Two of the latest reports measuring spending and sentiment for home improvement activities indicate that homeowners are spending less these days on remodeling. The National Association of Home Builders (NAHB) released its NAHB/Westlake Royal Remodeling Market Index (RMI) for the third quarter, showing a decline of three points compared to the previous quarter. Another indicator measuring spending on improvements and repairs shows a steady decline in activity. According to the projections of Harvard University’s Joint Center for Housing Studies, homeowners have consistently decreased spending in these areas over three consecutive quarters.

Source: Joint Center for Housing Studies of Harvard University

“While there is still demand for remodeling, we are seeing some customers pull back a bit, especially for larger projects, due to higher prices and increased interest rates,” says NAHB remodelers chair Alan Archuleta.

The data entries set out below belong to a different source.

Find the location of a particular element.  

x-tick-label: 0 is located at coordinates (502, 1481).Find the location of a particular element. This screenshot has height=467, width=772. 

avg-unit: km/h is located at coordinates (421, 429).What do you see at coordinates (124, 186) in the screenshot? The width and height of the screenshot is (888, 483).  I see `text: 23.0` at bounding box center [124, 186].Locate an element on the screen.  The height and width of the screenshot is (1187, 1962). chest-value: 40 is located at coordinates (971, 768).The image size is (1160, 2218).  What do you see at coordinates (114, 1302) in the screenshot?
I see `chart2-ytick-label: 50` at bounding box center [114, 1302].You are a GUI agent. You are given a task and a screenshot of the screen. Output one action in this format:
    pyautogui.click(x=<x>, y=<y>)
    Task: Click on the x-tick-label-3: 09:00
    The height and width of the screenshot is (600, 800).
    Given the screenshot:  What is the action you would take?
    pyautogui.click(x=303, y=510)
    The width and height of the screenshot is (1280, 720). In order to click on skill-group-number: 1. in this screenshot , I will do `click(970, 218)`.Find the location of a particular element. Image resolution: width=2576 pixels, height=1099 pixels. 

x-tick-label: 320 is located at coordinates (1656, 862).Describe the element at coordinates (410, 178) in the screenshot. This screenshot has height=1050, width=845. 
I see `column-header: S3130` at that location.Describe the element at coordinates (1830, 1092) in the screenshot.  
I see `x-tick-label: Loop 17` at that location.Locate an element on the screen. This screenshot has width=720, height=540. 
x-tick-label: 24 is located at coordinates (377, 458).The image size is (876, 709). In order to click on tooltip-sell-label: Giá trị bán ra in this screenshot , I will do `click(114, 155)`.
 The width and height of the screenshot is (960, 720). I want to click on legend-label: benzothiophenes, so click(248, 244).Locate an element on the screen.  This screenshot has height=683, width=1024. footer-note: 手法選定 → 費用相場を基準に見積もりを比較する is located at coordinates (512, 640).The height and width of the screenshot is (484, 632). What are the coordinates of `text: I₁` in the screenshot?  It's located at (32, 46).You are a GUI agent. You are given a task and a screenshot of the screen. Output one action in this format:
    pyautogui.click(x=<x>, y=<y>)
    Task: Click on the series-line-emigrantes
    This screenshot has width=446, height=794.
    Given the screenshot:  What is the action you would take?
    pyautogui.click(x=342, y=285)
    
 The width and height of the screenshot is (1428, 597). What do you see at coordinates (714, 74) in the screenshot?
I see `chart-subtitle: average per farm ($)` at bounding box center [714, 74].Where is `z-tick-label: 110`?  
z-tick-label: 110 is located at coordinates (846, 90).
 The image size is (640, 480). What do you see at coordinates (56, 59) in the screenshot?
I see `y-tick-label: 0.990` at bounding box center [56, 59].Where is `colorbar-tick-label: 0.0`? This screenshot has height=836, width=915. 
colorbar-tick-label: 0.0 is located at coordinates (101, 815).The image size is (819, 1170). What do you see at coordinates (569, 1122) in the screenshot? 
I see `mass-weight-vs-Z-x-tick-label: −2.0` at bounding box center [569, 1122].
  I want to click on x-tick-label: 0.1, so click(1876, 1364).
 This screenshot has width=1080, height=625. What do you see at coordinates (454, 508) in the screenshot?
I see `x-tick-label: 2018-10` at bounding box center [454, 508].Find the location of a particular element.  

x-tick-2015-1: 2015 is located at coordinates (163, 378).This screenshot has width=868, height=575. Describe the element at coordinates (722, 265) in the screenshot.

NAHB’s Current Conditions Index averaged 72, falling five points compared to the second quarter. The component measuring large remodeling projects, including those valued at $50,000 or more, decreased five points, landing at 67, while the measure for moderate remodeling projects (those valued between $20,000 and $50,000) fell four points to 73. The same is true regarding the index for small-sized remodeling projects (under $20,000), which decreased by five points to 76.

With those changes, the Current Conditions Index, an average of the current market for large, moderately sized and small projects, also fell by five points, to 72.

The Current Conditions Index is an average of the current market for large, moderately sized and small projects. Source: NAHB

For forward-looking predictions, NAHB’s Future Indicators Index combines the current rate at which remodelers say leads and inquiries are coming in and the current backlog of projects. The Future Indicators Index currently registers at 57—three points below the prior quarter.

NAHB’s Future Indicators Index combines the current rate at which remodelers say leads and inquiries are coming in and the current backlog of projects. Source: NAHB

NAHB’s overall RMI is calculated by averaging the Current Conditions Index and the Future Indicators Index. The survey asks remodelers to rate five components of the remodeling market as “good,” “fair” or “poor.” Each question is measured on a scale from 0 to 100, where an index number above 50 indicates that a higher share view conditions as good than poor.

RMI
The Remodeling Market Index (RMI) is measured on a scale of 0 to 100. The survey asks remodelers to rate five aspects of the remodeling market as “good,” “fair” or “poor.” An index number of 50 indicates a higher share of remodelers view conditions as good rather than poor.
Source: NAHB Economics Group: Remodeling Market Index quarterly survey of remodelers

While changes show decline across the board for the current quarter, an RMI of 65 indicates that more remodelers view conditions as good than poor.

With that in mind, “Although the RMI is down slightly, it remains in positive territory,” says NAHB chief economist Robert Dietz. “The remodeling market, less impacted by interest rates, continues to outperform new construction, increasing from 31% of total residential construction in 2002 to 43% in second-quarter 2023.”